Because, although the founding principles of the labour movement are liberty and equality on a global scale, in many areas the movement has become distorted, manipulated and otherwise corrupted, all too often infused with the poison of nationalism. The concept of an injury to one being an injury to all, of workers of all countries being united, is frequently lost in a regional, religious, ethnic or linguistic fog of patriotism, of my country/sect/faith/region right or wrong.

This has nothing to do with that basic tenet of the labour movement: that there is only one race, the human race and that all should have equal rights and the liberty to pursue them. But the idea of unity of the vast majority of humanity that, to one degree or other is exploited and oppressed, is anathema to those who benefit from a fundamentally corrupt and exploitative system.

As a result we have situations where differences in language, ethnicity and religion are used and abused by politicians on a local, regional or global scale. Trade unions — their leaderships in particular — all too often fall prey to the manipulation of such elites. And it is usually the same cynical politicians who use the resultant tension or violence as an excuse to erode the civil liberties that the labour movement has always fought for.

Here, hypocrisy is the name of the game — and it was glaringly obvious in the massive Je suis Charlie march through Paris last Sunday. Much was made of the fact that more than 40 “world leaders”, their arms linked, briefly led the march from the Place de la Republique to protest, primarily, the killing of 12 editorial staff at the magazine, Charlie Hebdo.

But in that line of leaders were many who are responsible for the creation and maintenance of terror whether it be by “shock and awe” bombing or tit for tat reprisals that create an environment that spawns barbaric actions and reactions. Among the European leaders were the likes of David Cameron of Britain whose government enjoys a profitable arms dealing relationship with the brutal tyranny in Saudi Arabia.

It was notable that none of the leaders who support this Saudi centre of Salafi religious nationalism that has spawned Al Qaeda and Sunni exceptionalism had anything to say about the persecution, including executions and floggings, of those who have dared exercise even mild freedom of speech in that country. It would also have been embarrassing for some of those leaders to be reminded that, since 2011, some among the 720 media workers who have been killed, died in their countries.

Israeli President Binyamin Netanyahu was also prominent although his country — under a religious sensibility law —bans publications such as Charlie Hebdo. Turkish premier Ahmet Davutoglu was also there, without a mention that his country now holds the 2014 record for jailing more journalists than any other — and where trade unionists suffer repression.

And, in our globalised world, it is trade unions that comprise the largest organised grouping based, fundamentally, on unity without regard to gender, race, religion, language or geographic origin. As such, they are a threat to those who profit from division and exploitation. So they continue to be targets of bribery, coercion and manipulation.

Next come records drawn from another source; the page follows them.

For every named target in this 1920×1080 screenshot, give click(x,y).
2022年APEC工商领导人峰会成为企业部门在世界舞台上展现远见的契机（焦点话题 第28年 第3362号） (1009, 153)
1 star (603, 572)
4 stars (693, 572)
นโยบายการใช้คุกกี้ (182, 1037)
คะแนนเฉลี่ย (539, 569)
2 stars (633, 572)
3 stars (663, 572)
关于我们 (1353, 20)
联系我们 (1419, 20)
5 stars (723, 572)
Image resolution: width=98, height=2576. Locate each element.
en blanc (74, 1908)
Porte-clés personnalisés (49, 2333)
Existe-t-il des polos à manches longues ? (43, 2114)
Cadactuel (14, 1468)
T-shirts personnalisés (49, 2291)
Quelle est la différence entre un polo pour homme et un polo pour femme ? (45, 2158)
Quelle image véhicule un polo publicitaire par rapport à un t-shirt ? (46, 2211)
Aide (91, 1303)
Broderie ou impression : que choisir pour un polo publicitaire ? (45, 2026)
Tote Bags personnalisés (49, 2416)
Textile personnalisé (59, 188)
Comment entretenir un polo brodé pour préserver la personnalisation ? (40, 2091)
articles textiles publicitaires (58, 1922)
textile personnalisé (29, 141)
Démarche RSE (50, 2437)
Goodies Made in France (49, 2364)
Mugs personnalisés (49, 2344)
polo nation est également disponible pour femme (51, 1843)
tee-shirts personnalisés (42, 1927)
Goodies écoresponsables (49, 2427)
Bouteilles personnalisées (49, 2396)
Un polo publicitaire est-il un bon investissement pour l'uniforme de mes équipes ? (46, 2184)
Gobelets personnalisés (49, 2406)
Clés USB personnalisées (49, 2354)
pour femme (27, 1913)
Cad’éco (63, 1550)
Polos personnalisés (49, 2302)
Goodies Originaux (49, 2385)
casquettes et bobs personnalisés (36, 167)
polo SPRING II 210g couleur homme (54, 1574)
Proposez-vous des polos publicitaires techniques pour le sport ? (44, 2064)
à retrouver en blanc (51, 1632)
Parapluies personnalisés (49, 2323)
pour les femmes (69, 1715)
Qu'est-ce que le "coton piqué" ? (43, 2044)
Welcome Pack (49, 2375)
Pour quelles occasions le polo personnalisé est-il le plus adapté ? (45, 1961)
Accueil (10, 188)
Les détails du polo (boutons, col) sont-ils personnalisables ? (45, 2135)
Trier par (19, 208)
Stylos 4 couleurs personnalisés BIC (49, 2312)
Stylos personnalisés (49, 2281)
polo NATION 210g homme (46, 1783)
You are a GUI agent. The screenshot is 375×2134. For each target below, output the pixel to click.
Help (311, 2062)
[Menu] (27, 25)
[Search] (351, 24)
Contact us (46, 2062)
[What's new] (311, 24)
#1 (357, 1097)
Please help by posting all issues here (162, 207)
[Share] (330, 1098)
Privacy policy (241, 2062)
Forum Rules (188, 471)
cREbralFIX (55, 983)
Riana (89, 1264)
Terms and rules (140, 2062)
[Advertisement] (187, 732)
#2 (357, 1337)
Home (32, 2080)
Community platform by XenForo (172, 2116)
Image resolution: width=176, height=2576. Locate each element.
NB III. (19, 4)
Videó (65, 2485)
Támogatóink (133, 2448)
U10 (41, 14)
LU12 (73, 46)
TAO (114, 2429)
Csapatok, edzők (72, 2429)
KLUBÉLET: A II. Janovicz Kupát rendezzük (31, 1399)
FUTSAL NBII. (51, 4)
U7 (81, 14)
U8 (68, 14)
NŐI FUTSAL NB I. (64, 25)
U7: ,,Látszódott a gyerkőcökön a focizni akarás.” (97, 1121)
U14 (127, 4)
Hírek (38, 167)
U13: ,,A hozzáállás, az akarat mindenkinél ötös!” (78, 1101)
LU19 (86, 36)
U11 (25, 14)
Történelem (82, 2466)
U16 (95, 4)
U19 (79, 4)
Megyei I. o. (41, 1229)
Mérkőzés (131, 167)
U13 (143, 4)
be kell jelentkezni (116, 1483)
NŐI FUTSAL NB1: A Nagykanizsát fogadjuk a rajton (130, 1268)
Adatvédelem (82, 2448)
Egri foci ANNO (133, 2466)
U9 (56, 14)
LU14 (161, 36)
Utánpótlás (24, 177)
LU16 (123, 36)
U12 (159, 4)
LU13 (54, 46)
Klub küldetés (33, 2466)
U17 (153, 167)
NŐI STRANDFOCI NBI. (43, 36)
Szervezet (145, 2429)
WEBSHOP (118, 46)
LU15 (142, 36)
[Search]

However, the latest turmoil, highlighted by the events in Paris, should provide a wake-up call to unionists everywhere: it is time to rediscover the unitary and non-discriminatory principles of the labour movement and so provide the impetus for truly democratic change.

Of course, it may not happen. In which case we would all do well to heed the 1915 warning of Rosa Luxemburg: that, without radical change, the alternative is barbarism.